Pharmacological inhibition of BACE1 suppresses glioblastoma growth by stimulating macrophage phagocytosis of tumor cells

Glioblastoma (GBM) contains abundant tumor-associated macrophages (TAMs). The majority of TAMs are tumor-promoting macrophages (pTAMs), while tumor-suppressive macrophages (sTAMs) are the minority. Thus, reprogramming pTAMs into sTAMs represents an attractive therapeutic strategy. By screening a collection of small-molecule compounds, we find that inhibiting β-site amyloid precursor protein-cleaving enzyme 1 (BACE1) with MK-8931 potently reprograms pTAMs into sTAMs and promotes macrophage phagocytosis of glioma cells; moreover, low-dose radiation markedly enhances TAM infiltration and synergizes with MK-8931 treatment to suppress malignant growth. BACE1 is preferentially expressed by pTAMs in human GBMs and is required to maintain pTAM polarization through trans-interleukin 6 (IL-6)–soluble IL-6 receptor (sIL-6R)–signal transducer and activator of transcription 3 (STAT3) signaling. Because MK-8931 and other BACE1 inhibitors have been developed for Alzheimer’s disease and have been shown to be safe for humans in clinical trials, these inhibitors could potentially be streamlined for cancer therapy.

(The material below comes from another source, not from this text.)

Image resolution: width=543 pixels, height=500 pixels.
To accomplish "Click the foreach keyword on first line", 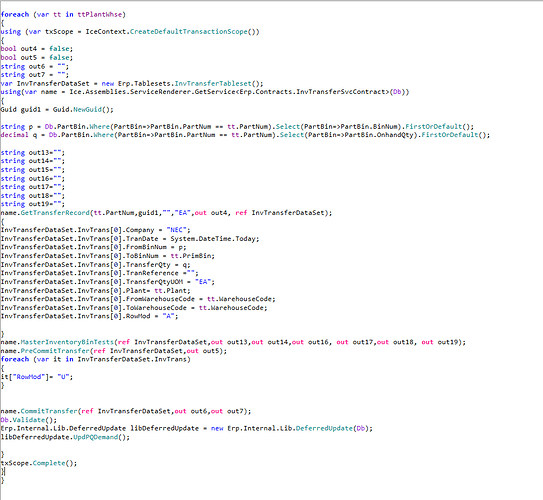I will [x=15, y=15].
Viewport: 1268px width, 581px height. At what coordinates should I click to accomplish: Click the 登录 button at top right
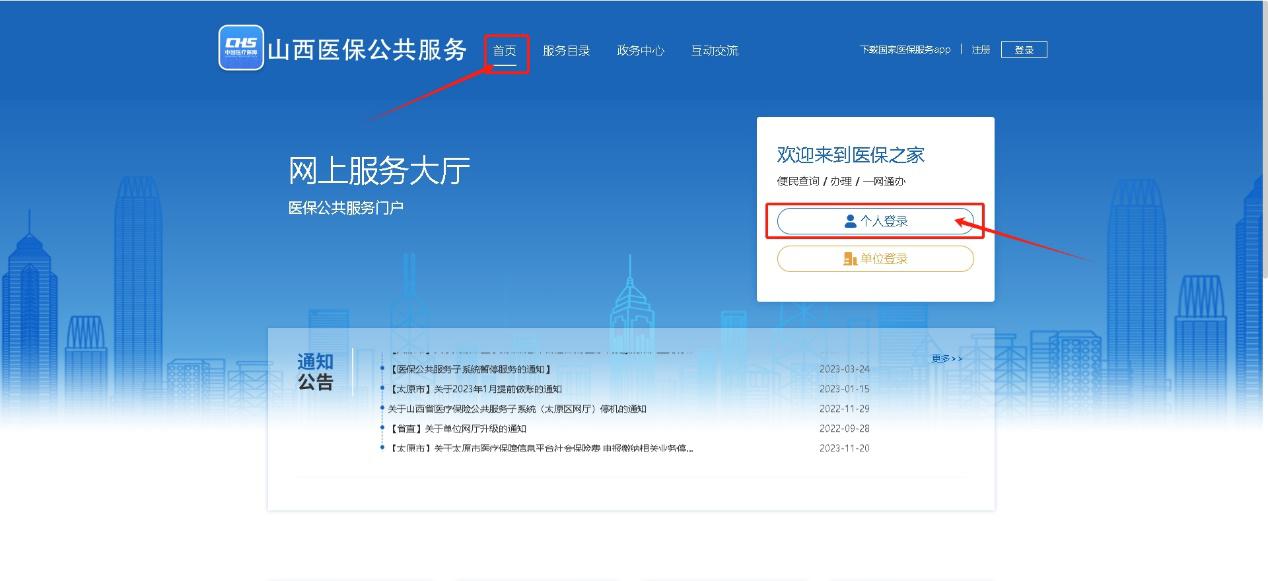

Collectively, this study offers a promising therapeutic approach to enhance macrophage-based therapy for malignant tumors. Zhai et al. identify clinical brain-penetrant BACE1 inhibitors as regulators of macrophage-dependent phagocytosis in glioblastoma through IL-6–STAT3 signaling and demonstrate preclinical therapeutic efficacy in orthotopic mouse models and PDXs.